Mi piace prendere ad esempio il lavoro dell’orologiaio, come pure quello del giardiniere: penso che il progetto architettonico dell’orologiaio sia rigoroso e virtuoso, miri a risultati precisi e possa essere svolto in qualsiasi momento avendo a disposizione gli attrezzi adeguati. Il giardiniere crea le condizioni, prepara il terreno, aspetta il momento adeguato, getta semi per una fioritura che spesso ha direzioni imprevedibili, assiste al processo e ne accetta i risultati qualsiasi essi siano. Quando propongo il lavoro sull’arte poetica del movimento, credo nella relazione con il proprio corpo danzante sensuale e consenziente (sempre attento ai sensi e al proprio accadere, al proprio semplice cadere sulla terra, da dove poggia ogni movimento); mi sento vicino al giardiniere, che porta una sapienza istintiva e in diretto contatto con la natura, ma non dimentico l’orologiaio per la sua razionalità e progettualità. In fondo è una questione di tendenze e non di assoluti. Il danzatore, come il musicista, deve unire il lato immaginativo al lato matematico e architettonico nello spazio e nel tempo.
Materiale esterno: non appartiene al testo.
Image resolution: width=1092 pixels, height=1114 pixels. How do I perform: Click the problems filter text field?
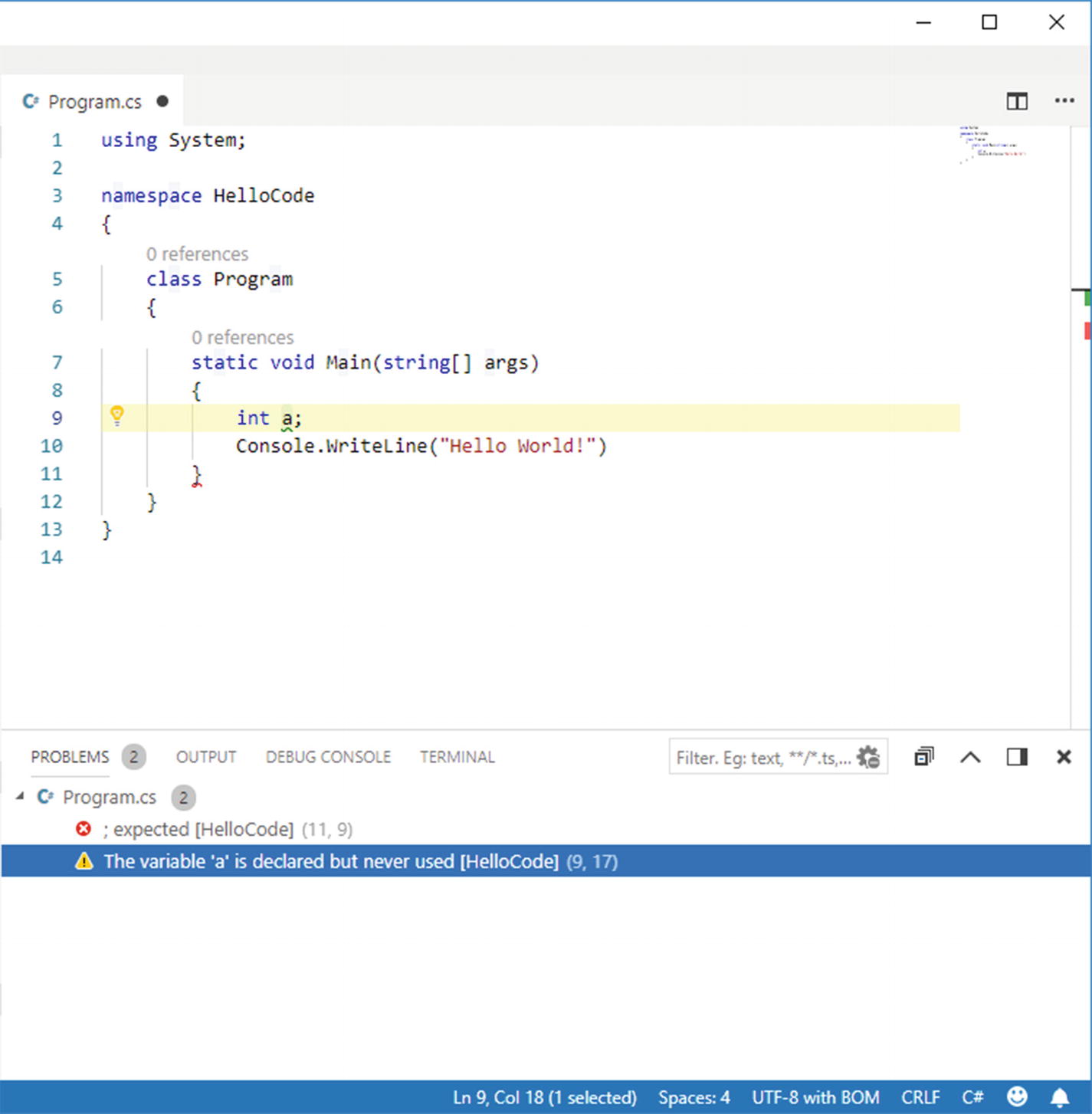pyautogui.click(x=762, y=758)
Alcune forme di danza mirano alla costruzione di un corpo codificato, con l’obbiettivo di farne un corpo estremamente abile, spesso uno strumento scollegato alla presenza sensuale e sensibile, rigido e non credibile; spesso operando trasformazioni precise e strutturali nel corpo del danzatore, addestrandolo a modificare la propria natura senza curarsi dell’aspetto più importante, aderire alla propria natura organica.
Ciò che tento, è dare consapevolezza su ciò che portiamo e come ci con/portiamo, sulla capacità di accorgersi dei nostri movimenti in un percorso sensuale e sensato a partire dal quale il corpo possa destinarsi in sequenze di movimenti rispondenti all’essere di quel momento, in cui si compie l’attuarsi della danza.